К полуночи лицо у нее распухло, как у бурундука. Джек был очень серьезен. Вероятно, пытался понять, во что вляпался. Участие Джека в подготовке ограничилось тем, что он сам выбрал себе костюм и купил мне золотое кольцо, такое тоненькое, что его было почти не видно (выбирала я сама). Ну и еще он явился на бракосочетание.
Я его не обвиняю. Я сама за четыре минуты составила список своих друзей и втиснулась в платье. С радостью перепоручила все хлопоты Роджеру, а Джек был занят своими делами. И результат оказался шокирующим. Все это было немного… Миу-Миу. Отец нанял для нас с Джеком машину из фирмы «Подлинные лондонские такси 1930-х годов». Я чувствовала себя задницей. Несмотря на то, что, когда мы остановились у светофора, какой-то велосипедист улыбнулся мне и сказал беззвучно, одними губами: «Ты просто красавица». Такой лапочка! Отец в шелковом жилете цвета извести смахивал на жокея. На банкетных столах перед каждым гостем стояли персональные свечки. Если в жизни и есть, какой шик, так это именно персональные свечки. Фотограф и тамада напоминали парочку неудавшихся телевизионных персонажей. Трудно было сказать, кто из них больший идиот.
Предполагаю, что на все мероприятие, вместе с устрицами, отец выбросил не меньше двадцати тысяч долларов. Надо же, такую уйму денег спустить в унитаз. Я с тех пор так и не видела своих свадебных фотографий, а мое платье, скрученное большим белым узлом, покоится на шкафу. Я омерзительно чувствовала себя весь праздничный вечер. И до сих пор ощущаю во всем этом какой-то обман. Стоило ли терпеть всю эту нудотень — ведь там были даже друзья отца и его коллеги, — чтобы через пять месяцев прекратить с Джеком всякие отношения.
Пришлось звонить каждому гостю, объяснять, возвращая подарки. А некоторые из них мне даже нравились, например хрустальная ваза.

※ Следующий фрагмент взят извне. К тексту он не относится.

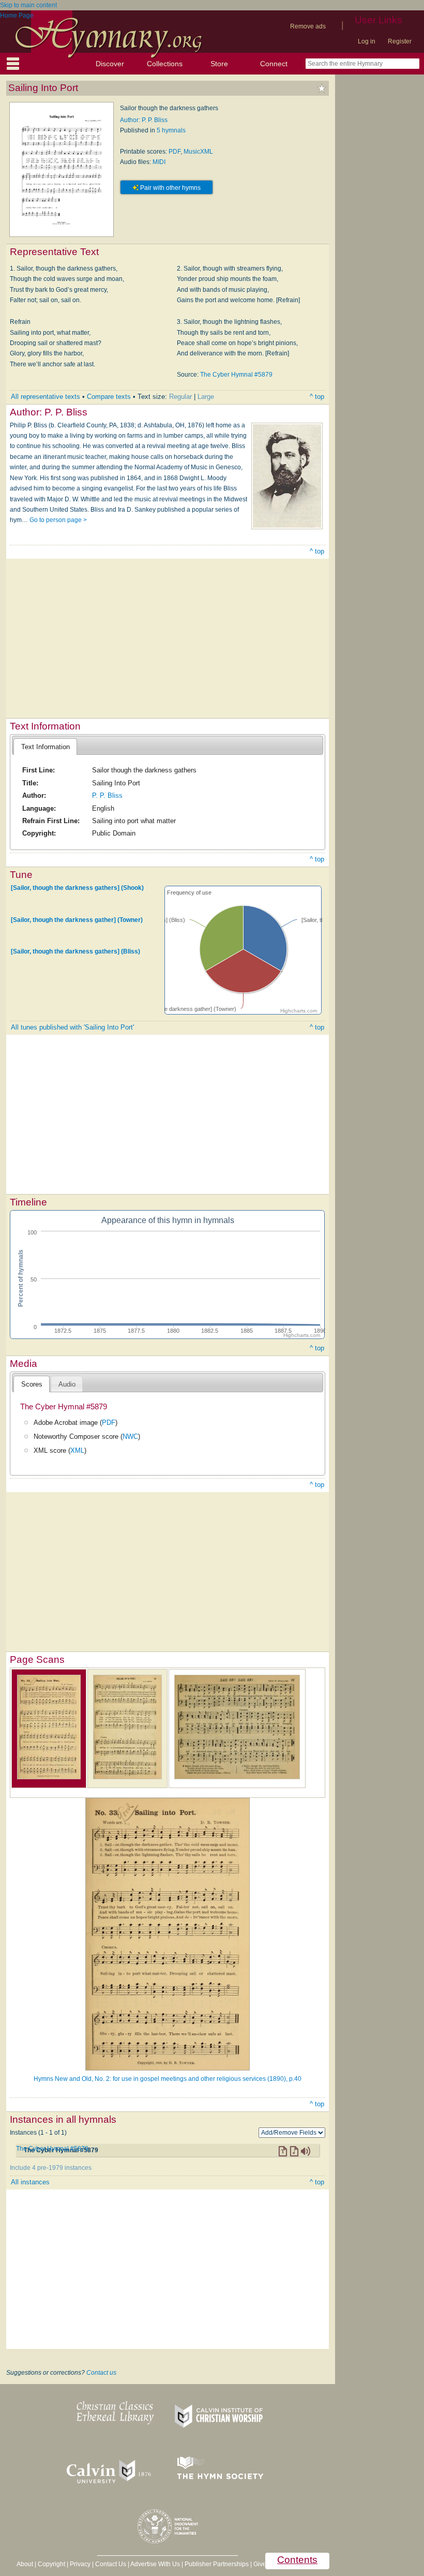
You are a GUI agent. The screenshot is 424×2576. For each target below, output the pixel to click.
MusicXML (198, 151)
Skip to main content (28, 5)
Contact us (101, 2372)
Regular (180, 396)
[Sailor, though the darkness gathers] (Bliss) (75, 951)
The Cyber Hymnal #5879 (236, 374)
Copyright (51, 2564)
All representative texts (45, 396)
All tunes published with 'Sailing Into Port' (72, 1027)
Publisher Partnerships (217, 2564)
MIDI (159, 162)
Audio (66, 1384)
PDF (174, 151)
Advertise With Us (155, 2564)
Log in (366, 41)
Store (219, 63)
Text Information (45, 747)
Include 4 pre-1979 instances (51, 2167)
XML (77, 1450)
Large (206, 396)
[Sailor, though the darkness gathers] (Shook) (77, 887)
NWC (130, 1436)
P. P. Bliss (107, 795)
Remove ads (308, 26)
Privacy (80, 2564)
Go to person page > (58, 520)
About (25, 2564)
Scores (31, 1384)
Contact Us (110, 2564)
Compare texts (109, 396)
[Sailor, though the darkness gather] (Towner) (77, 919)
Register (400, 41)
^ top (317, 396)
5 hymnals (171, 130)
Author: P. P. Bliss (144, 120)
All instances (30, 2182)
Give (259, 2564)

И закончился мой брак скандально. Тем не менее, мне все же кажется, что мы с Джеком в тот день были счастливы. Испуганы, но счастливы. Мы выбрали первый танец (так положено). Не помню названия, но хор исполнял такой текст: «Пока ты со мной, детка, небо будет синим». Джек держал меня очень крепко, и мне приходилось вырываться, чтобы вдохнуть воздуха. Сейчас я смотрю на все это по-другому. Мужчина не делает предложения в двадцать один год, если не охвачен очень сильным чувством. И женщина не примет предложения, если нет чувства. Но я была ребенком, на три года младше него, и думаю, что именно это обстоятельство оказалось роковым.
Я не была проницательна. Не верила, что Джек всерьез считает нас двоих связанными браком на всю жизнь. Кстати, для меня это значило — лет до тридцати, я не заглядывала дальше, завтрашнего дня. Я была одержима Джеком, но старалась это чувство в себе задавить. Даже наш брак не убеждал меня в его любви, даже принародное признание: «Я тебя люблю».
Кроме моей глупости, была еще одна проблема. Джек решил больше не быть юристом. У него были амбиции. Он хотел стать театральным агентом. Сначала я ему не поверила. Не хотелось верить. Видимо, опасалась, что любая перемена в жизни отвлечет его от меня. Я говорила:
— Театральный агент? Это ты в книжке вычитал? — Но Джек был серьезен. Он уволился по собственному желанию и занялся своей карьерой.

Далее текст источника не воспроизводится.